This Exhibit at The Met Reveals a Different Kind of Manila

It runs until August 26.

Manila Bay Sunset


( When you think of Manila, a lot of things come to mind. There's the romantic image of the Walled City with its fortress and cobblestone streets, the beautiful displays at the National Museum, and the unbeatable Manila Bay sunset. On the flip side, there are also the rugged streets of Tondo, the crumbling walls of Escolta's structures, and the seemingly hopeless traffic jam in every corner. The Metropolitan Museum of Manila shows all these as part of the city's enduring and evolving identity through its newest exhibit—Manila: Hidden in Plain Sight.



Joining the exhibit are Filipino contemporary artists Manix Abrera, Tad Ermitaño, Dina Gadia, Cocoy Lumbao, Leeroy New, Issay Rodriguez, Denise M. Weldon, and MM Yu. Their works reflect on Manila's rich colonial heritage and how the urban landscape continuously grows and changes as city dwellers come in and out of the borders.
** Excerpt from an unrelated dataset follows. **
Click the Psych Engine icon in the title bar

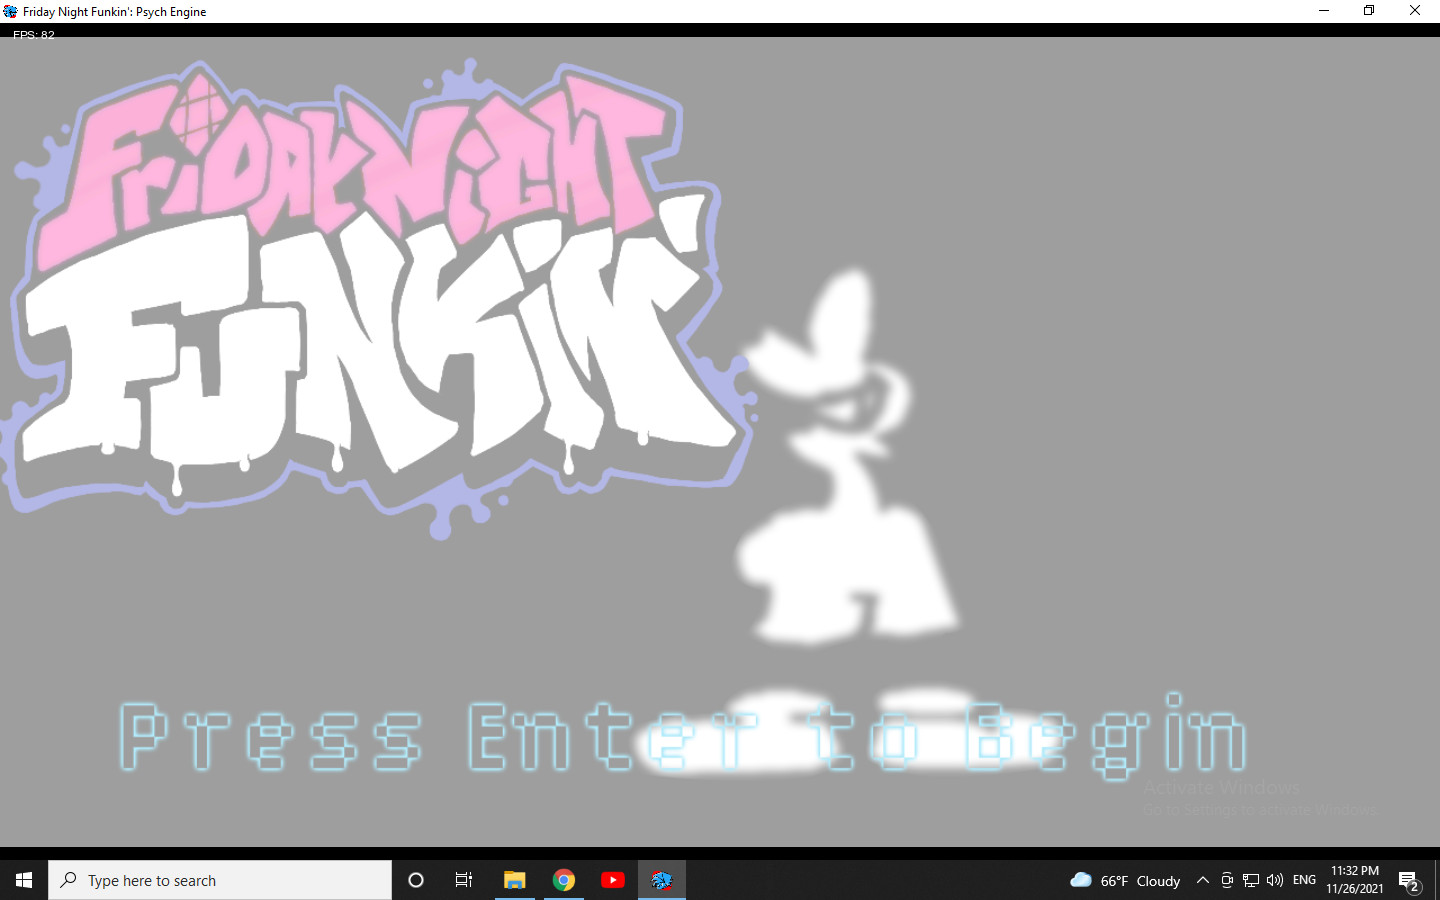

Complementing the exhibit are talks by Fang-Tze Hsu and Tad Ermitaño on July 22, from 2 p.m. to 4 p.m. at the MET. In the upcoming dialogue, Hsu examines the tension on cities as spaces of encounter and exchange, and how this can be a jump-off point for a collective urban memory. Participating artist Ermitaño's main topic for the talk is his recent work, "Gillage: History, Modernity, and Conjecture," which mimics Manila's residential set-up of informal settlements side by side with expensive village homes.